* **SHORT TASK**: Change "column header" to "column heading" in the rows between the line containing "Given: Open Run and Debug view" and the line containing "Image resolution: width=736", inclusive. Return only those lines, with nothing else altered.

+++ EXERCISE DATA +++

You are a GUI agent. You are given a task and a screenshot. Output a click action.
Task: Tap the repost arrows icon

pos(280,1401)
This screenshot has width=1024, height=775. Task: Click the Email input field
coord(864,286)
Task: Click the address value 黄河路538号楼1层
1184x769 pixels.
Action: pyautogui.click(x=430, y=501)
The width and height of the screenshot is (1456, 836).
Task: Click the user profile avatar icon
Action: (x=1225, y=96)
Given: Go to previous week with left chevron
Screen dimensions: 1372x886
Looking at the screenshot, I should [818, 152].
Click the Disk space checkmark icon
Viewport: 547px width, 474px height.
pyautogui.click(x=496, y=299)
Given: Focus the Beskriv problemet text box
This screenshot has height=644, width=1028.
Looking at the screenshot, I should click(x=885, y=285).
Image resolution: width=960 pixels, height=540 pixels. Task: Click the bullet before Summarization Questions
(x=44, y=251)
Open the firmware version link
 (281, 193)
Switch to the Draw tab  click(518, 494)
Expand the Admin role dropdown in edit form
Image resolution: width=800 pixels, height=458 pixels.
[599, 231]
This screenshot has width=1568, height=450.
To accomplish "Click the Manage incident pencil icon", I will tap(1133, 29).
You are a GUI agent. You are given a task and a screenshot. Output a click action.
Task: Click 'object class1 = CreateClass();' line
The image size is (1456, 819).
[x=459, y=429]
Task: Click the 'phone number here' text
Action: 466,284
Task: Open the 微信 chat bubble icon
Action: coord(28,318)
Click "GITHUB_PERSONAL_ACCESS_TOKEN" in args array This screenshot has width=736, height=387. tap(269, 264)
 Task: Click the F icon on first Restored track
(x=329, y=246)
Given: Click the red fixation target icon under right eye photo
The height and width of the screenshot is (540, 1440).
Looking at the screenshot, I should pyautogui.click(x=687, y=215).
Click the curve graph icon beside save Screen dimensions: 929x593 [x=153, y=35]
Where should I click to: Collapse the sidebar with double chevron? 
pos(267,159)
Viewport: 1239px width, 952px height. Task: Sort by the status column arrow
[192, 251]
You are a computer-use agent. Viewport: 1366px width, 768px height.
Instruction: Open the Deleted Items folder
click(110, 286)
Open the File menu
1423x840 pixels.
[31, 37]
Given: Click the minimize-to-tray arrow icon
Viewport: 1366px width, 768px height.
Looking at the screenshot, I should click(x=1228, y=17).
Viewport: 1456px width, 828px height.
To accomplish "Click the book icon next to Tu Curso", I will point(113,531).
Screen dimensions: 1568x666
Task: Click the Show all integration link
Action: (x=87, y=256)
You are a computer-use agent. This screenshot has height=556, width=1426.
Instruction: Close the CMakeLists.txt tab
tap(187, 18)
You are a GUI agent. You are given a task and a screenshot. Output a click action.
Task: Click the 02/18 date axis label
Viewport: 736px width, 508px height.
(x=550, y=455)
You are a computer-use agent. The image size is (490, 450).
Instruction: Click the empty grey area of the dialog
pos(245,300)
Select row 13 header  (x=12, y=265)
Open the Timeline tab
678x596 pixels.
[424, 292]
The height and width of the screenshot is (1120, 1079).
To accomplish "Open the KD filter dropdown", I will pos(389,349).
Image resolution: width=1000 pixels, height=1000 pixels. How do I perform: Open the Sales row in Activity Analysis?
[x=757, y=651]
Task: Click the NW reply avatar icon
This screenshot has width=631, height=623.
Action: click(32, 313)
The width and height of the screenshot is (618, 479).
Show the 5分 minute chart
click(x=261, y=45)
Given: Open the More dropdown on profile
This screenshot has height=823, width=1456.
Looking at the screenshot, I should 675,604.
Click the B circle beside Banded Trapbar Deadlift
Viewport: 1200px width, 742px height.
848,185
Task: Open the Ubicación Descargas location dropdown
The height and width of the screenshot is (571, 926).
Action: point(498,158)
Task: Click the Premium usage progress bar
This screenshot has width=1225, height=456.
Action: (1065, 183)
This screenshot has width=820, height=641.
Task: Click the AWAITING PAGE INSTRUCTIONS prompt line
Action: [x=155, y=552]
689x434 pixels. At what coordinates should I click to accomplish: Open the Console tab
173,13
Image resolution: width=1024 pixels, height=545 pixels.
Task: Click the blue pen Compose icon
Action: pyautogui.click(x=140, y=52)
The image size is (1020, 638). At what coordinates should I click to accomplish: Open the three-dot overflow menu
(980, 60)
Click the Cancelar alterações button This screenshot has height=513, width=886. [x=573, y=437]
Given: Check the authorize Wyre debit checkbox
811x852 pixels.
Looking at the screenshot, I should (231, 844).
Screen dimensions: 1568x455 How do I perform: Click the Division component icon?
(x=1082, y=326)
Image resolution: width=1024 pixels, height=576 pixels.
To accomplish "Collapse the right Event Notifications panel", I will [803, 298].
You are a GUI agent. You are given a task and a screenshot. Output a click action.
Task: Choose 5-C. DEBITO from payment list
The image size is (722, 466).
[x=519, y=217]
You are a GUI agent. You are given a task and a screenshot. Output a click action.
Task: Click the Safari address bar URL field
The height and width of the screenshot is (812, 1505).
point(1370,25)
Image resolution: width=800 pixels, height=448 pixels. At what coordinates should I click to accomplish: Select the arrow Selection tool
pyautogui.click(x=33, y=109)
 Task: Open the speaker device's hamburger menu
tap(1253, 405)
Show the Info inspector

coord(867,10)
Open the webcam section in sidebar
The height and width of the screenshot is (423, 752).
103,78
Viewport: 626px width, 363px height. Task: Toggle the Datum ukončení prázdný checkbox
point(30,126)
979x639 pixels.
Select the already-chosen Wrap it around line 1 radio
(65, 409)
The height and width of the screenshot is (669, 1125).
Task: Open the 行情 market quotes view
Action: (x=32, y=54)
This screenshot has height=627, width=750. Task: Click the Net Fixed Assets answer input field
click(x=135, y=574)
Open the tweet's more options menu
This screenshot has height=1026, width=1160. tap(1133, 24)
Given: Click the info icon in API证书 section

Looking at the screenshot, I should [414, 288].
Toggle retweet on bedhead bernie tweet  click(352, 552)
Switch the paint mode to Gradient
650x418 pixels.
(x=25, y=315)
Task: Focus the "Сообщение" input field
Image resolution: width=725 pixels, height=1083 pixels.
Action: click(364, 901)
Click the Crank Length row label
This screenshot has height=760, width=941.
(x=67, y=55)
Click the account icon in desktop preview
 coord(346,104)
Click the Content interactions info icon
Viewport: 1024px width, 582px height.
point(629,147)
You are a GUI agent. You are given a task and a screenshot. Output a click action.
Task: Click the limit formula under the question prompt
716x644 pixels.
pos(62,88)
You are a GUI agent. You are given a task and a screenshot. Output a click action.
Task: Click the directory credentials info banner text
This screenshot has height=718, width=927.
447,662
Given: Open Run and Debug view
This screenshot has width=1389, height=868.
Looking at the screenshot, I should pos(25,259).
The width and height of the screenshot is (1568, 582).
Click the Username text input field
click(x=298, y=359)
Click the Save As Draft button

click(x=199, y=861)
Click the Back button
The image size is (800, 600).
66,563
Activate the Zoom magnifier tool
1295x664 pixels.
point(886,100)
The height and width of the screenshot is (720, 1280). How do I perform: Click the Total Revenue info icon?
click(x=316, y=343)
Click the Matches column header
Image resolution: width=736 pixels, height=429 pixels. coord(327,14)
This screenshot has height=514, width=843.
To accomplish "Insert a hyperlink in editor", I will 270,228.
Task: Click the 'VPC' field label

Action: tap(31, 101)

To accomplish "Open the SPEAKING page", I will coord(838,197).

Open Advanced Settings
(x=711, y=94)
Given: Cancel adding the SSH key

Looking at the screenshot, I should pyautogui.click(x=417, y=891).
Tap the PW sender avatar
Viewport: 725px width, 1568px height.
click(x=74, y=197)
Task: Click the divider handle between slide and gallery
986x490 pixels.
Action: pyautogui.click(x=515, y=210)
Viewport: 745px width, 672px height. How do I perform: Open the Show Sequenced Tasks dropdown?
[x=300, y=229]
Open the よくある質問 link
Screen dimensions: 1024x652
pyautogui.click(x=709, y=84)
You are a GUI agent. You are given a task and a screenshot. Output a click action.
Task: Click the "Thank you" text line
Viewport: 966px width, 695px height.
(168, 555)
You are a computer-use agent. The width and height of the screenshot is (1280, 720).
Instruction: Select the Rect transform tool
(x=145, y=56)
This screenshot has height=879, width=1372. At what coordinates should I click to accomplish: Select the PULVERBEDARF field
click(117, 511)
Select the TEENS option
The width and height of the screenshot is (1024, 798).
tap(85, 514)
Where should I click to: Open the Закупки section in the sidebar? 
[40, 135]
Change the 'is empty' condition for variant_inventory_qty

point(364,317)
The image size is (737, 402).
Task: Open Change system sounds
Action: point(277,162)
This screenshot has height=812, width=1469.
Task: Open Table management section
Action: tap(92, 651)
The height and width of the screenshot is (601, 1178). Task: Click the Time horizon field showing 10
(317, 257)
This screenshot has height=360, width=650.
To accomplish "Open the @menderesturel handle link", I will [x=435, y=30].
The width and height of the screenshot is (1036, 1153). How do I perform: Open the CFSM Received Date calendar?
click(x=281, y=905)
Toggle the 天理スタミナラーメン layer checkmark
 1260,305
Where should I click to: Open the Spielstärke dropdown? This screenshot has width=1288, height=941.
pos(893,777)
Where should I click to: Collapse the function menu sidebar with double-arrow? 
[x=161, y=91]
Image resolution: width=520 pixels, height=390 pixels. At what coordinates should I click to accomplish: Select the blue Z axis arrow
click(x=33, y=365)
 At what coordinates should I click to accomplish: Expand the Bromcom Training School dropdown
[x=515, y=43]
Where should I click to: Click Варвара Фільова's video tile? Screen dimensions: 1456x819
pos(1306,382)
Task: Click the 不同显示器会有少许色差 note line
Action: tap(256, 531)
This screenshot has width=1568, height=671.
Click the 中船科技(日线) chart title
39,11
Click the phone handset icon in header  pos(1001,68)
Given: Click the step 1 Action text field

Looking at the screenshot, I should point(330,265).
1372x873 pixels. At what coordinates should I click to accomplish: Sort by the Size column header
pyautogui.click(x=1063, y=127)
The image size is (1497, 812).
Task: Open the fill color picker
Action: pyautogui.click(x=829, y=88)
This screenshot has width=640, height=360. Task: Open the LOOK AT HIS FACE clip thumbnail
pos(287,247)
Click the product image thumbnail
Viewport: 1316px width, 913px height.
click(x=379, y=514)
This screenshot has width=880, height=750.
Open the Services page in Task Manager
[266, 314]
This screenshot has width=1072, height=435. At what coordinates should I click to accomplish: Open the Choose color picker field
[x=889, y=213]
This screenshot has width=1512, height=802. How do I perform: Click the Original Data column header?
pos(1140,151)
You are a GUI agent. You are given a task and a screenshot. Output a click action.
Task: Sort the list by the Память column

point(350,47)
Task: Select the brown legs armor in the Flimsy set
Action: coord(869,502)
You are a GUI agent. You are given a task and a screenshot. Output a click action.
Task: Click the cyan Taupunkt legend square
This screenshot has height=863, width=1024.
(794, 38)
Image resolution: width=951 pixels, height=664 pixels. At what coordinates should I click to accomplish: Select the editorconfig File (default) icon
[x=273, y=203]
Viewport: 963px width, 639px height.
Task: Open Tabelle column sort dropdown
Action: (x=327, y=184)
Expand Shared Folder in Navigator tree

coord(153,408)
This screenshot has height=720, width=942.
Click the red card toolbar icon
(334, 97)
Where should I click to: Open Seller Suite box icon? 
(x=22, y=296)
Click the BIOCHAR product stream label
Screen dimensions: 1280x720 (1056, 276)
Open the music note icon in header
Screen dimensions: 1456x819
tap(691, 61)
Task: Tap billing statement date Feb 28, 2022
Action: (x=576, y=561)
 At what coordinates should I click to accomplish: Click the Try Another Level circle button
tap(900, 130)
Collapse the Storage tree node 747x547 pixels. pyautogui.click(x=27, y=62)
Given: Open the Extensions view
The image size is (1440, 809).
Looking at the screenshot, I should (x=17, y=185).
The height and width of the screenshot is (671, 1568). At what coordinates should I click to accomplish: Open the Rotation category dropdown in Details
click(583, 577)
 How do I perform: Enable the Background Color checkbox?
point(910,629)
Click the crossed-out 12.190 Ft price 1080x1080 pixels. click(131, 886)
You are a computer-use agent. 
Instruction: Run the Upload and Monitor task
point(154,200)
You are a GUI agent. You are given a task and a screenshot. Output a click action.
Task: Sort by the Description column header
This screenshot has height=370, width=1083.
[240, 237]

+++

* **SOLUTION**:
Given: Open Run and Debug view
This screenshot has width=1389, height=868.
Looking at the screenshot, I should pos(25,259).
The width and height of the screenshot is (1568, 582).
Click the Username text input field
click(x=298, y=359)
Click the Save As Draft button

click(x=199, y=861)
Click the Back button
The image size is (800, 600).
66,563
Activate the Zoom magnifier tool
1295x664 pixels.
point(886,100)
The height and width of the screenshot is (720, 1280). How do I perform: Click the Total Revenue info icon?
click(x=316, y=343)
Click the Matches column heading
Image resolution: width=736 pixels, height=429 pixels. coord(327,14)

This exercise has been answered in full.